With prices rising steadily, speculators (traders who expected the price of tulips to rise) entered the market in 1634. Prices continued to rise throughout 1636, but by November of that year even the solid-colored tulip bulbs began to increase in value.

Dutch futures markets were opened where traders could buy or sell contracts entitling them to bulbs at the end of the season. Each contract carried a three guilder (the basic monetary unit at the time) fee and were with individual counter-parties, not the futures Exchange.

The Dutch used the word windhandel (or “wind trade”) to describe contract trading because no bulbs were actually changing hands. After gin, herrings, and cheese, tulip bulbs became the fourth leading export of the Netherlands in 1636. The price of tulip bulbs skyrocketed due to speculators, with men making and losing fortunes overnight.

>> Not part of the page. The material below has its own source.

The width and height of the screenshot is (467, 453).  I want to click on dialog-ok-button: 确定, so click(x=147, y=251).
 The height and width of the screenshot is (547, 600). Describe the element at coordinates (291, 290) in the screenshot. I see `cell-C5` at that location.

In February 1637, the party ended and tulip bulb contract prices collapsed. It first began in Haarlem (a Dutch city) where buyers refused to show up at a bulb auction. Historians suspect this may have been caused by the bubonic plague, which had its worst outbreak in Haarlem at this time. With prices at an all-time low, trading completely ground to a halt and Tulip Mania was effectively ended.

The legacy of Tulip Mania

In modern times, Tulip Mania is remembered more as a life lesson than anything else. Economists referenced it regularly during the dot com bubble of 1995-2001

It was most recently brought up in the press in 2013 when former president of the Dutch Central Bank, Nout Wellink, described the cryptocurrency Bitcoin as being “worse than the tulip mania,” adding, “At least then you got a tulip, now you get nothing.”